■ **Information shown**:
## begin

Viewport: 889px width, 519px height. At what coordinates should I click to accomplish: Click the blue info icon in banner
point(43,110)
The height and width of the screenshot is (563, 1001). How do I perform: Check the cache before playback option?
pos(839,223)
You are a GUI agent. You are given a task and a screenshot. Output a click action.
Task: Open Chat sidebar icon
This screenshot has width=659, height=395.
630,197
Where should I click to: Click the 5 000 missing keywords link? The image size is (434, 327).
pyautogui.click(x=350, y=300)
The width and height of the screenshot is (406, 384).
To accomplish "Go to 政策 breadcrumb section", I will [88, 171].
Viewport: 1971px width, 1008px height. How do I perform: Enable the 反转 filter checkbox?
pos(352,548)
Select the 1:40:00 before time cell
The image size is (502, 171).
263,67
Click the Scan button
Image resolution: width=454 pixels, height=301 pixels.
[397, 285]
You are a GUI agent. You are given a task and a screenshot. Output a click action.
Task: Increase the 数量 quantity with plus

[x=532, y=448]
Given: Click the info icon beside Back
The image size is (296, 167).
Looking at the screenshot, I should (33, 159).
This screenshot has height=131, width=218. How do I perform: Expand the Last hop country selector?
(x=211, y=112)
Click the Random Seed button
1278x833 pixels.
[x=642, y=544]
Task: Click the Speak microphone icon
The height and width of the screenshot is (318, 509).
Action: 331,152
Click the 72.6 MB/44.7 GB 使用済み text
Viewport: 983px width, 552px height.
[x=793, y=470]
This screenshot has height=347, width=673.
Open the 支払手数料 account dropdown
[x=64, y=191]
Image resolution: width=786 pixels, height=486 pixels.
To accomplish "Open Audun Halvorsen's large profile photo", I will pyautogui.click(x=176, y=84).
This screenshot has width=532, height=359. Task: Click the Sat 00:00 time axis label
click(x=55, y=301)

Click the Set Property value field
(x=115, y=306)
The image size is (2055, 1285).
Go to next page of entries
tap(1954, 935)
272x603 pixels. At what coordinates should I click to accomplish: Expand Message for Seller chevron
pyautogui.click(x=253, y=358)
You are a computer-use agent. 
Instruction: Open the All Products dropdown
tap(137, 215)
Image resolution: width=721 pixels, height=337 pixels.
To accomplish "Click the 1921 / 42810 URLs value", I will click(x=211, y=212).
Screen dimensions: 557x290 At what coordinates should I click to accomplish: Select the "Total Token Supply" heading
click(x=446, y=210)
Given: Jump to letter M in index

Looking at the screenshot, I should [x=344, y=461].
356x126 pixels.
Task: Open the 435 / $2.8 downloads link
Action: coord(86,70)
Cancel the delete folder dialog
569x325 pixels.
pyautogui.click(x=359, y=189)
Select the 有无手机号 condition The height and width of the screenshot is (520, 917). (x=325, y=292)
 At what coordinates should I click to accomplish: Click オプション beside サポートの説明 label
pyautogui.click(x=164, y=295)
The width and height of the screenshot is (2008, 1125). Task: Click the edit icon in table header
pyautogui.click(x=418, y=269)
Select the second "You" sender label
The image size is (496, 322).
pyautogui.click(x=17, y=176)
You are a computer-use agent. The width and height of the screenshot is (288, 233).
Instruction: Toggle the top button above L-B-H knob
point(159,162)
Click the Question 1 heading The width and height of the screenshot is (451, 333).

## end

Update the items above by replacing every "The image size is" with "The screenshot measures", leaving everything else unchanged.

■ **Answer to the problem**:
Viewport: 889px width, 519px height. At what coordinates should I click to accomplish: Click the blue info icon in banner
point(43,110)
The height and width of the screenshot is (563, 1001). How do I perform: Check the cache before playback option?
pos(839,223)
You are a GUI agent. You are given a task and a screenshot. Output a click action.
Task: Open Chat sidebar icon
This screenshot has width=659, height=395.
630,197
Where should I click to: Click the 5 000 missing keywords link? The screenshot measures (434, 327).
pyautogui.click(x=350, y=300)
The width and height of the screenshot is (406, 384).
To accomplish "Go to 政策 breadcrumb section", I will [88, 171].
Viewport: 1971px width, 1008px height. How do I perform: Enable the 反转 filter checkbox?
pos(352,548)
Select the 1:40:00 before time cell
The screenshot measures (502, 171).
263,67
Click the Scan button
Image resolution: width=454 pixels, height=301 pixels.
[397, 285]
You are a GUI agent. You are given a task and a screenshot. Output a click action.
Task: Increase the 数量 quantity with plus

[x=532, y=448]
Given: Click the info icon beside Back
The screenshot measures (296, 167).
Looking at the screenshot, I should (33, 159).
This screenshot has height=131, width=218. How do I perform: Expand the Last hop country selector?
(x=211, y=112)
Click the Random Seed button
1278x833 pixels.
[x=642, y=544]
Task: Click the Speak microphone icon
The height and width of the screenshot is (318, 509).
Action: 331,152
Click the 72.6 MB/44.7 GB 使用済み text
Viewport: 983px width, 552px height.
[x=793, y=470]
This screenshot has height=347, width=673.
Open the 支払手数料 account dropdown
[x=64, y=191]
Image resolution: width=786 pixels, height=486 pixels.
To accomplish "Open Audun Halvorsen's large profile photo", I will pyautogui.click(x=176, y=84).
This screenshot has width=532, height=359. Task: Click the Sat 00:00 time axis label
click(x=55, y=301)

Click the Set Property value field
(x=115, y=306)
The screenshot measures (2055, 1285).
Go to next page of entries
tap(1954, 935)
272x603 pixels. At what coordinates should I click to accomplish: Expand Message for Seller chevron
pyautogui.click(x=253, y=358)
You are a computer-use agent. 
Instruction: Open the All Products dropdown
tap(137, 215)
Image resolution: width=721 pixels, height=337 pixels.
To accomplish "Click the 1921 / 42810 URLs value", I will click(x=211, y=212).
Screen dimensions: 557x290 At what coordinates should I click to accomplish: Select the "Total Token Supply" heading
click(x=446, y=210)
Given: Jump to letter M in index

Looking at the screenshot, I should [x=344, y=461].
356x126 pixels.
Task: Open the 435 / $2.8 downloads link
Action: coord(86,70)
Cancel the delete folder dialog
569x325 pixels.
pyautogui.click(x=359, y=189)
Select the 有无手机号 condition The height and width of the screenshot is (520, 917). (x=325, y=292)
 At what coordinates should I click to accomplish: Click オプション beside サポートの説明 label
pyautogui.click(x=164, y=295)
The width and height of the screenshot is (2008, 1125). Task: Click the edit icon in table header
pyautogui.click(x=418, y=269)
Select the second "You" sender label
The screenshot measures (496, 322).
pyautogui.click(x=17, y=176)
You are a computer-use agent. The width and height of the screenshot is (288, 233).
Instruction: Toggle the top button above L-B-H knob
point(159,162)
Click the Question 1 heading The width and height of the screenshot is (451, 333).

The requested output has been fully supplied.